Fascinating. Isn't there a similar damned-if-you-do-damned-if-you-don't scenario with hydration, where too little makes you more susceptible to DCS but too much makes you more susceptible to IPE?

ETA: couldn't a vasodilator also make one more susceptible to cold water?
 
In the case of over-hydrating triathletes, they drink enough to last them the entire distance, that's way more than a normal person would drink before a normal dive. And I believe in at least one or two cases they reportedly took blood thinners like aspirin for "feeling a bit off" before the race, too. -- But of course they are iron people, their results are probably as relevant to regular humans as studies on mice are.
 
Right, I'm not out there rationing water like a wrestler trying to make weight. I'm just spitballing as to whether there could be some kind of link, where DCS and IPE are at opposite ends of some kind of spectrum.
 
Of note in the Blatteau study mentioned in the DAN article that @dmaziuk linked above, the dose of sildenafil administered to the rats was 10 milligrams per kilogram. Normal human dose is 25-100 mg (the dose that Dr. Moon used in his initial study was 50 mg). I don't know that any conclusions could be drawn at this point about the effect of sildenafil on DCS in humans.

Best regards,
DDM
 
Right. So the literature makes you more likely to have another and also fatal PE incident.

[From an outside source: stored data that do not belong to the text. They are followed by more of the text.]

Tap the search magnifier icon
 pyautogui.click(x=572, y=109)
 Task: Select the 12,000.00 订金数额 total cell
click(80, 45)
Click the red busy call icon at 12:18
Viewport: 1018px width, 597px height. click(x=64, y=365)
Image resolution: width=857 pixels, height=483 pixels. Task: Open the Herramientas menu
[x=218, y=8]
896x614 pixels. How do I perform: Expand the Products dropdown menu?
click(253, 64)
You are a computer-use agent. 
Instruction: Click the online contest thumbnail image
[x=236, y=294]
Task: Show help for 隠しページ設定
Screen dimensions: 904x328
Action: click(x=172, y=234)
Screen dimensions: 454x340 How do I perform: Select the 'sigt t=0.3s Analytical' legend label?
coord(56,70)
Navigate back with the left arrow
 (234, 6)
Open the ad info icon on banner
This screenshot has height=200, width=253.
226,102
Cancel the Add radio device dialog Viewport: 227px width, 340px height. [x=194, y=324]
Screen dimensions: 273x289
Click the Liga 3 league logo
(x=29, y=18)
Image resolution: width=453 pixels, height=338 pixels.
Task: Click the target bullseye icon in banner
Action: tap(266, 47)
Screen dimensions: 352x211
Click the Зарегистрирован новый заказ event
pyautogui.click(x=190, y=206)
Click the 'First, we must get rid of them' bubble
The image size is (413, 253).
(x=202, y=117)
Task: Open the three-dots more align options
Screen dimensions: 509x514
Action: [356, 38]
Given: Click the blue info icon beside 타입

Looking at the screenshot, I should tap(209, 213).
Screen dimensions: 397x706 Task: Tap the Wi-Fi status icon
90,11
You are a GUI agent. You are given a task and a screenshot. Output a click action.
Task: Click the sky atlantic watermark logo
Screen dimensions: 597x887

The literature isn’t that large alas.

Personally I think there are a multitude of possibilities that can give you pulmonary oedema.

CCR for sure. NPPE.

The rest I’m not sure about but it when it happens it happens fast.

Happy to take part in any study. If anyone knows about this it’s me.
 
8 years ago and around a thousand dives since. It’s not boasting, I’ll not dive CCR again.

I *believe* it is simply putting your lungs under too much pressure. So go with the current.

I’m not a doctor have no medical training apart from DM but I’ve been there. Nothing beats experience.

I got asked to speak about it a few times and said no. Because the experience is so traumatic and people will take a pop.

But I can tell you real fast what causes it.
 
Am I right in thinking the incidence rate of ipe is increasing and if so is there any indication as to why, maybe lower fitness levels?
 
Am I right in thinking the incidence rate of ipe is increasing and if so is there any indication as to why, maybe lower fitness levels?

Or the spotlight effect? -- Now we know IPE happens and go actively looking and guess what?